In Klayman v Obama, DC District Federal Judge Richard Leon issued an injunction requiring the government to stop collecting metadata on Americans’ phone calls, ruling the NSA’s program likely unconstitutional. Leon then stayed his injunction pending appeals.
The Wall Street Journal had some thoughts about Leon’s ruling; as some might expect, I have some thoughts about the WSJ‘s thoughts.
While obtaining the content of phone calls requires a warrant, the High Court ruled that people have no “reasonable expectation of privacy” for information about phone calls such as the date, time and length of their calls and the numbers they dial. Such transactional data inevitably belong to the service provider, not to individuals….
This is plainly fallacious: that I surrender some of my private data to a third party in no way alters my expectation of privacy. I expect that third party to protect my data as I would; I expect that third party to protect my data as though they were the third party’s own. We even have laws on the books requiring such safeguarding; the principle is well established. It’s true enough that the Supremes have ruled on this before, claiming no expectation of privacy (on a wireless telephone wiretap case some decades ago). However, that Court had to do a fair amount of mind reading to reach that lack of expectation, and it’s not the first time the Court has been wrong. Leon is presenting the Supremes with a golden opportunity to correct this particular error.
Contrary to Judge Leon, the reality of the information age is that we all have less expectation of privacy.
This is simply wrong. I’ve not at all lowered my expectation of privacy; in fact, I expect these advances in technology to enhance my privacy, not deprecate it.
No one who makes calls and emails on a smart phone, visits an e-commerce website, uses a credit card, drives with an Easy Pass or otherwise benefits from modern technology can truly believe that he is not entrusting data to third parties about personal behavior.
This is a careless conflation of two separate issues. In no way do I reduce my expectation of privacy; I simply expect that third party to safeguard my data. Those third parties even have procedures to allow me explicitly to instruct them either to safeguard my data or not collect them at all. My smart phone even has the means to turn off the on-board GPS—and if I turn it on, there’s nothing in that act that permits my location data to be collected for any use but my own. There’s nothing at all in my use of my smart phone (or my car’s mapping facility) that authorizes the collection of my behavioral data beyond the specific task for which it’s collected—most especially not for government collection.

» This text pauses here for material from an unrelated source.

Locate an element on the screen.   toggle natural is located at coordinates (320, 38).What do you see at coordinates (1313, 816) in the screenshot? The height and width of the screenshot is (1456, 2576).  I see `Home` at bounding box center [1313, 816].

And, to get to the conflation, the fact that a third party comes into possession of my personal data has absolutely nothing to do with the fact that those data concern my personal behavior.
Well, so what? The NSA isn’t surveilling lighters at rock concerts, or creating personal mosaics. The agency is collecting the same basic telephony metadata.
It’s amazing to me that the WSJ would make this argument at all, it’s so plainly fallacious. The government might decide, at any point, that it’s time to begin surveilling lighters, or the rock concert performers. Or anyone else about whom it decides to manufacture a suspicion. Or create those mosaics just because—it certainly now has the data with which to make a good start.
No. The whole structure of our social compact and of our Constitution is to effect prior restraint of government, not to correct it after it has done its wrong. That’s a one way street, too: that we tell our government that it cannot engage in prior restraint of us in no way means we cannot engage in that prior restraint of government.
And this, written by Robert Turner, co-founder of the Center for National Security Law at the University of Virginia School of Law, in a separate WSJ op-ed about Klayman:
Consider another, more common, type of warrantless search. Every time Americans catch a flight at a commercial airport, they first must submit to intrusive searches by federal agents without the slightest probable cause or individualized suspicion. Yet every federal court to decide the issue has held that these searches are “reasonable” and thus consistent with the Fourth Amendment (which prohibits only “unreasonable” searches).
Clearly, the privacy interests infringed by airport searches are far greater than having a government computer glance through our telephone bills to make sure we have not been communicating with foreign terrorists.
This is a specious argument. Turner carefully ignores the vast hue and cry over these searches—based entirely on their privacy invasion aspect—by the travelling public. There is, indeed, a very strong expectation of privacy, the mind-reading a judiciary insulated by design from the public notwithstanding.
Expectation of privacy is alive and well everywhere but in the minds of most of that insulated judiciary. Leon got this right.